The LD is usually an outside freelance specialist hired early in the production process, but there are many theatre companies whose lighting chief is also responsible for most or all of the lighting designs. The LD will read the script carefully and make notes on changes in place and time between scenes - such changes are often done just with lighting - and will have meetings with the Director, Designer and production manager during the pre-production period to discuss ideas for the show and establish budget and scheduling details. The LD will also attend several, late, rehersals to observe the way the actors using the stage area (or 'blocking') during different scenes, and will receive updates from the stage manager on any changes that occur. The LD will also make sure that he or she has an accurate plan of the theatre's lighting positions and a list of their equipment.
All this information is vital for the preparation of an accurate lighting plan and lighting plot.

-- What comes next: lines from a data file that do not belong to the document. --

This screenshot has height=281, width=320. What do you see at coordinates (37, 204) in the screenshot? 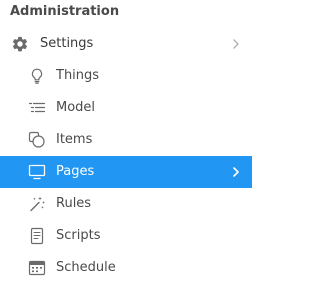
I see `magic-wand-icon` at bounding box center [37, 204].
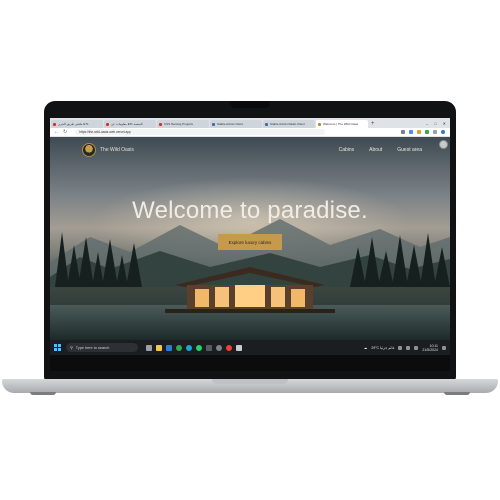 This screenshot has height=500, width=500. What do you see at coordinates (65, 132) in the screenshot?
I see `reload-icon: ↻` at bounding box center [65, 132].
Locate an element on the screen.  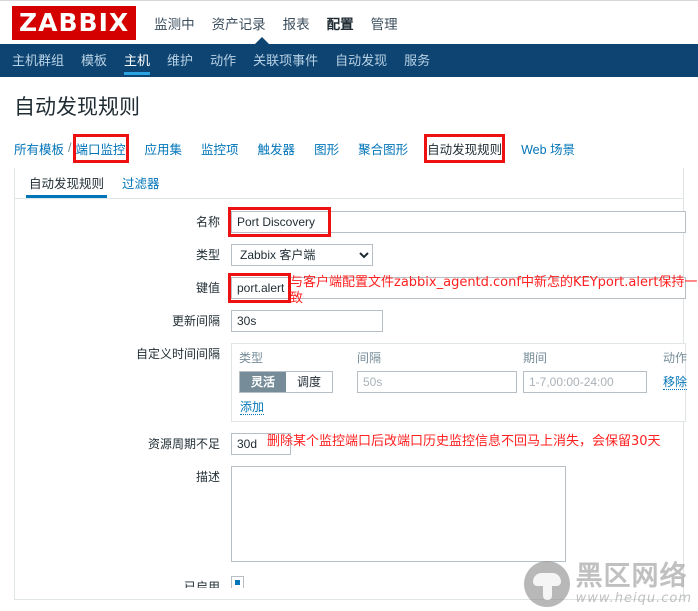
col-header-type: 类型 is located at coordinates (252, 358).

The plan is a scale drawing of the theatre's stage and auditorium lighting positions with the show's lanterns marked on it. Next to each lantern will be information for any gel, gobo, animation wheel or other accessory that needs to go with it, and it's channel number. Professional LDs usually use special computer aided design packages to create accurate and easily read plans that can be swiftly updated as necessary. The LD will discuss the plan with the show's production manager and the theatre's lighting chief to make sure there are no unforseen problems with the plan before the latter places a hire order for any specified extra equipment.
The lighting plot is a list of the lighting states that the LD intends to use for each scene during the show. Ideally, a pre-production lighting plot will have levels specified for every lantern and up and down times for each lighting state, or cue, but it is accepted that there will usually be many changes during the technical rehersal of the show.
During Fit-up and Technical Rehersals
The LD is responsible, in conjunction with the theatre's lighting chief, for directing the theatre's lighting crew in the realisation of his or her designs during the technical rehersals. The LD usually sits at a temporary desk somewhere in the auditorium where they have a good view of the stage and talks to the lighting board operator/programmer over a headset. The LD will direct the focusing (pointing, shaping and sizing of the light beams)and gelling of each lantern before recording a version of the lighting plot. At an arranged time the actors arrive and the play is worked through in chronological order, with occasional stops to correct sound, lighting, entrances etc. The LD will work constantly with the board operator to refine the lighting states as the technical rehersal continues, and will avoid stopping the rehersal to make corrections if at all possible. Any errors of focusing or changes to the lighting plan are only corrected once the actors take a break.
Once the show is open to the public the LD will stay and watch several performances of the show, making notes each night and making desired changes the next day.